» Written instruction
Arrange the lines of the material below as a JSON list of strings, one string per line and none for blank lines, starting at the line that contains "Select the Langfristiges" and ending at the line that contains "coord(145,305)". Leave the pictures out.

» Record excerpts
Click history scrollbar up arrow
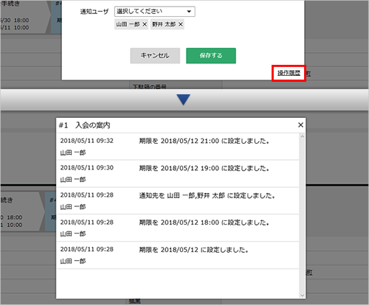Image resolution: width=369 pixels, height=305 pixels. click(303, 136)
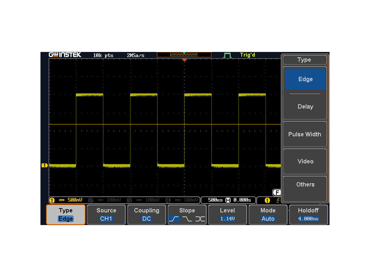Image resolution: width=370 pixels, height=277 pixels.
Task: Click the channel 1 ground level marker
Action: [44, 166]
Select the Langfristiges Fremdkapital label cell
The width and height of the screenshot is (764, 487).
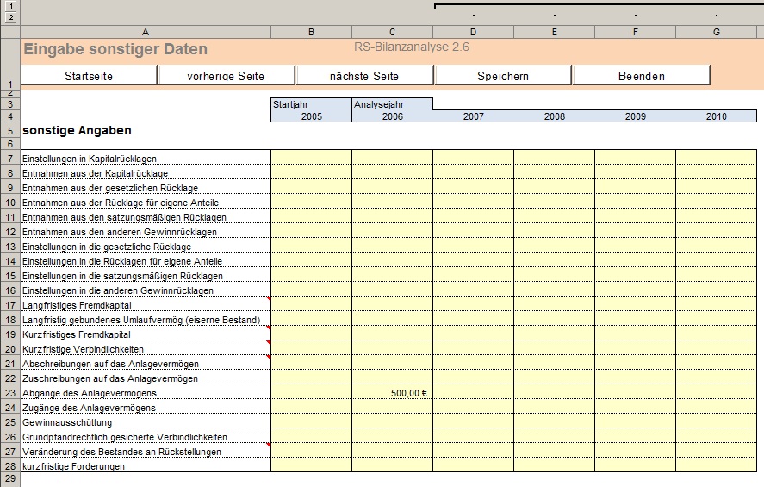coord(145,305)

...

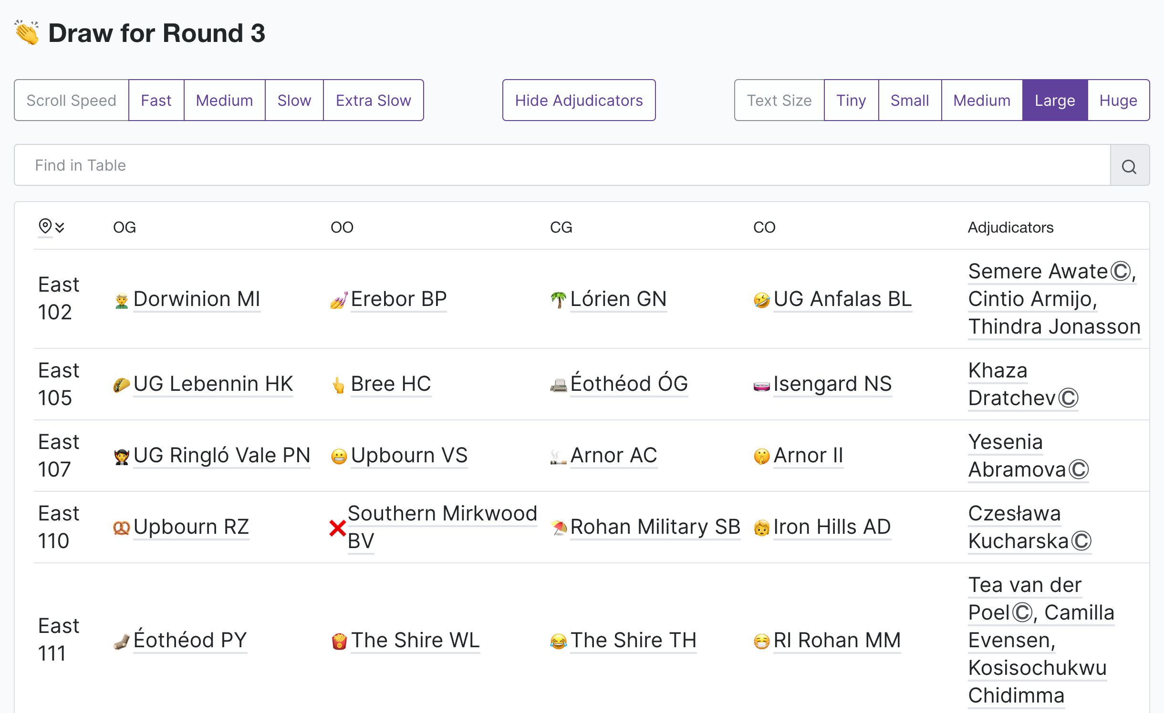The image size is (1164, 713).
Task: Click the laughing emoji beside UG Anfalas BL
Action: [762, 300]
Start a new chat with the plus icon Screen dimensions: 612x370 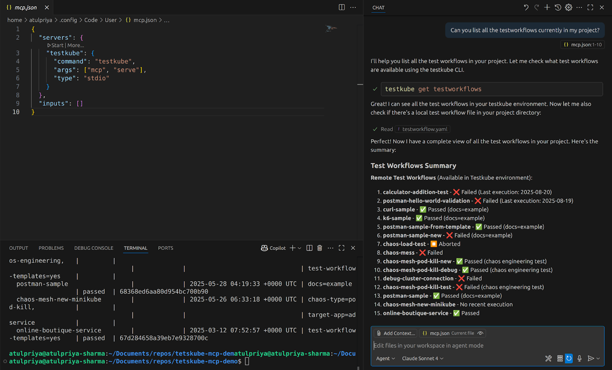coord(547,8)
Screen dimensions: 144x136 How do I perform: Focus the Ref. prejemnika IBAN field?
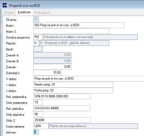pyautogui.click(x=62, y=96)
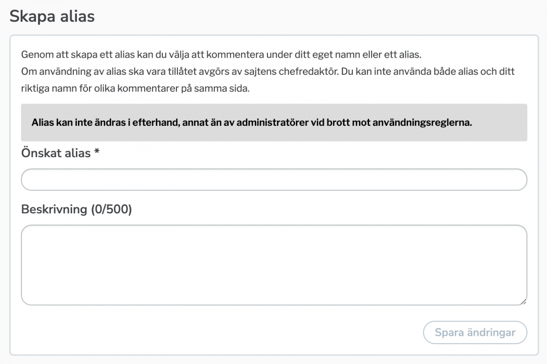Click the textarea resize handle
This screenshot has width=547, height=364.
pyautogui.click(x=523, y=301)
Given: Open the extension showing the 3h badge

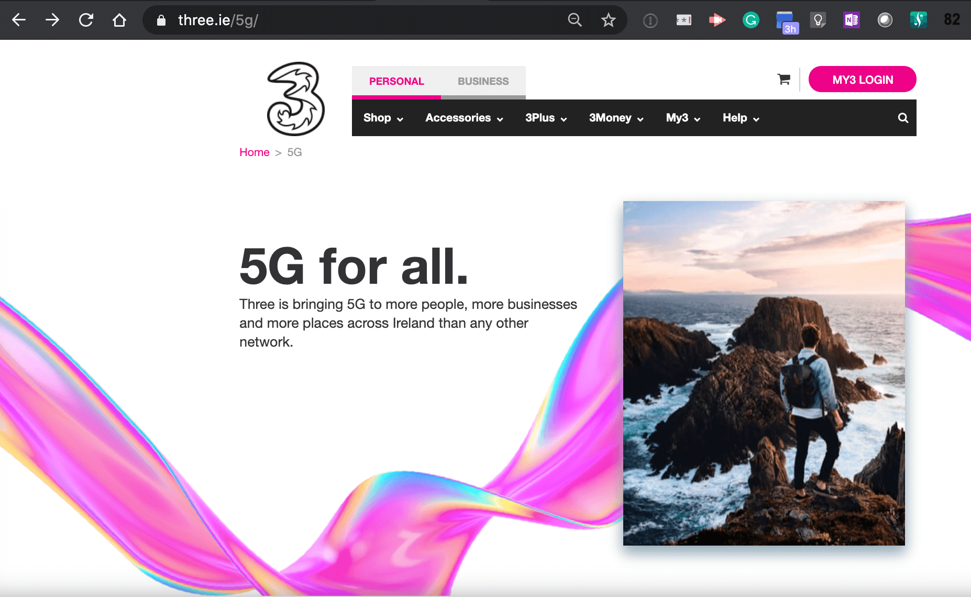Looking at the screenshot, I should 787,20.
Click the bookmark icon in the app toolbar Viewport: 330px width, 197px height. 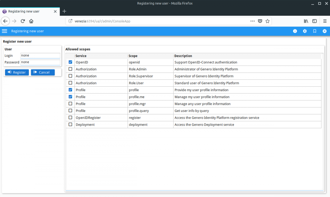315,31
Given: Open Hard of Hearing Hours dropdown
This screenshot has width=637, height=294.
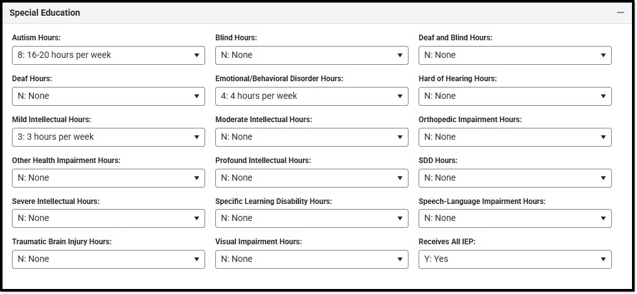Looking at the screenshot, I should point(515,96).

» Response for this exercise
[
  "Select the Langfristiges Fremdkapital label cell",
  "The width and height of the screenshot is (764, 487).",
  "coord(145,305)"
]